- **REQUIREMENT**
Copy out every one of the following records, keeping each line the same as it appears.

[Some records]
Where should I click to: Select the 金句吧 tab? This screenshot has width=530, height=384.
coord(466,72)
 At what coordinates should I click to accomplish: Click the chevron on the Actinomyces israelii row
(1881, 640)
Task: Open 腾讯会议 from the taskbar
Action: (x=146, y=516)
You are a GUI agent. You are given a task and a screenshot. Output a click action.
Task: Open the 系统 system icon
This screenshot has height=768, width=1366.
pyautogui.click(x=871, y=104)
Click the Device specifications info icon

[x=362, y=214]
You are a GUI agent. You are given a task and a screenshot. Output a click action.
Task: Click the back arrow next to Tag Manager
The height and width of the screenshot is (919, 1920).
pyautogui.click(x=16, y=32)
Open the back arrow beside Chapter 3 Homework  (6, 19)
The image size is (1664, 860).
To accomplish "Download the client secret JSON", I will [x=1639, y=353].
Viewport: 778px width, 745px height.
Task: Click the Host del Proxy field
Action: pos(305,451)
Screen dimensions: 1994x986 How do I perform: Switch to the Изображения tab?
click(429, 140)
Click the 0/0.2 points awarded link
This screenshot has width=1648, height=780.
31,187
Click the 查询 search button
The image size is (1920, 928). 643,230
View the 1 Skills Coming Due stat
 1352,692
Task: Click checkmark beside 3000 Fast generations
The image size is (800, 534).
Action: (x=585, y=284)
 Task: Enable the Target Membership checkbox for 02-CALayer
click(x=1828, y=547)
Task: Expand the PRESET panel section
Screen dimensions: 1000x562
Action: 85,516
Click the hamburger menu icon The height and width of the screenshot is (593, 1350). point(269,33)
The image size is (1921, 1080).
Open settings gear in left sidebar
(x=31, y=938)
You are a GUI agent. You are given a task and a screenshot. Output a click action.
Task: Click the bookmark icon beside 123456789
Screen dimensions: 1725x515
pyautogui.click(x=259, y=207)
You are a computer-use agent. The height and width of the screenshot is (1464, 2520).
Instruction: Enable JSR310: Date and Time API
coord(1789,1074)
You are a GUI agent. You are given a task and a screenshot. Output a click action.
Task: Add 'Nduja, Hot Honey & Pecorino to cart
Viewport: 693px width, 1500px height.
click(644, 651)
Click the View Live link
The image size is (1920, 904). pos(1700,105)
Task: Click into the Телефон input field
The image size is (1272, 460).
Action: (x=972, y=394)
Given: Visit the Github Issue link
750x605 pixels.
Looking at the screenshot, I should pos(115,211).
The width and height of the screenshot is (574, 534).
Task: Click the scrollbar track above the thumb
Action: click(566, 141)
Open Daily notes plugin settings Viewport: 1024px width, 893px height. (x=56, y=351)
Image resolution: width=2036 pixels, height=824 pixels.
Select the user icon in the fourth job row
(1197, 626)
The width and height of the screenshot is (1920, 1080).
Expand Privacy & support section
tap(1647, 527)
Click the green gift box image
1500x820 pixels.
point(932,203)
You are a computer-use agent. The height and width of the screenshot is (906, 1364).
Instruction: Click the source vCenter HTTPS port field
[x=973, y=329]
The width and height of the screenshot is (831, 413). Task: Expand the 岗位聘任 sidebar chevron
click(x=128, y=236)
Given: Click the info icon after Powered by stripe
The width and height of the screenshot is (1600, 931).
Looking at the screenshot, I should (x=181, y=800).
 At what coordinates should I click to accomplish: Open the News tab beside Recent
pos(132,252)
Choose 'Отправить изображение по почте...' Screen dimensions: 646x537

- **RESULT OF THE EXERCISE**
Where should I click to: Select the 金句吧 tab? This screenshot has width=530, height=384.
coord(466,72)
 At what coordinates should I click to accomplish: Click the chevron on the Actinomyces israelii row
(1881, 640)
Task: Open 腾讯会议 from the taskbar
Action: (x=146, y=516)
You are a GUI agent. You are given a task and a screenshot. Output a click action.
Task: Open the 系统 system icon
This screenshot has height=768, width=1366.
pyautogui.click(x=871, y=104)
Click the Device specifications info icon

[x=362, y=214]
You are a GUI agent. You are given a task and a screenshot. Output a click action.
Task: Click the back arrow next to Tag Manager
The height and width of the screenshot is (919, 1920).
pyautogui.click(x=16, y=32)
Open the back arrow beside Chapter 3 Homework  (6, 19)
The image size is (1664, 860).
To accomplish "Download the client secret JSON", I will [x=1639, y=353].
Viewport: 778px width, 745px height.
Task: Click the Host del Proxy field
Action: pos(305,451)
Screen dimensions: 1994x986 How do I perform: Switch to the Изображения tab?
click(429, 140)
Click the 0/0.2 points awarded link
This screenshot has width=1648, height=780.
31,187
Click the 查询 search button
The image size is (1920, 928). 643,230
View the 1 Skills Coming Due stat
 1352,692
Task: Click checkmark beside 3000 Fast generations
The image size is (800, 534).
Action: (x=585, y=284)
 Task: Enable the Target Membership checkbox for 02-CALayer
click(x=1828, y=547)
Task: Expand the PRESET panel section
Screen dimensions: 1000x562
Action: 85,516
Click the hamburger menu icon The height and width of the screenshot is (593, 1350). point(269,33)
The image size is (1921, 1080).
Open settings gear in left sidebar
(x=31, y=938)
You are a GUI agent. You are given a task and a screenshot. Output a click action.
Task: Click the bookmark icon beside 123456789
Screen dimensions: 1725x515
pyautogui.click(x=259, y=207)
You are a computer-use agent. The height and width of the screenshot is (1464, 2520).
Instruction: Enable JSR310: Date and Time API
coord(1789,1074)
You are a GUI agent. You are given a task and a screenshot. Output a click action.
Task: Add 'Nduja, Hot Honey & Pecorino to cart
Viewport: 693px width, 1500px height.
click(644, 651)
Click the View Live link
The image size is (1920, 904). pos(1700,105)
Task: Click into the Телефон input field
The image size is (1272, 460).
Action: (x=972, y=394)
Given: Visit the Github Issue link
750x605 pixels.
Looking at the screenshot, I should pos(115,211).
The width and height of the screenshot is (574, 534).
Task: Click the scrollbar track above the thumb
Action: click(566, 141)
Open Daily notes plugin settings Viewport: 1024px width, 893px height. (x=56, y=351)
Image resolution: width=2036 pixels, height=824 pixels.
Select the user icon in the fourth job row
(1197, 626)
The width and height of the screenshot is (1920, 1080).
Expand Privacy & support section
tap(1647, 527)
Click the green gift box image
1500x820 pixels.
point(932,203)
You are a computer-use agent. The height and width of the screenshot is (906, 1364).
Instruction: Click the source vCenter HTTPS port field
[x=973, y=329]
The width and height of the screenshot is (831, 413). Task: Expand the 岗位聘任 sidebar chevron
click(x=128, y=236)
Given: Click the info icon after Powered by stripe
The width and height of the screenshot is (1600, 931).
Looking at the screenshot, I should (x=181, y=800).
 At what coordinates should I click to accomplish: Open the News tab beside Recent
pos(132,252)
Choose 'Отправить изображение по почте...' Screen dimensions: 646x537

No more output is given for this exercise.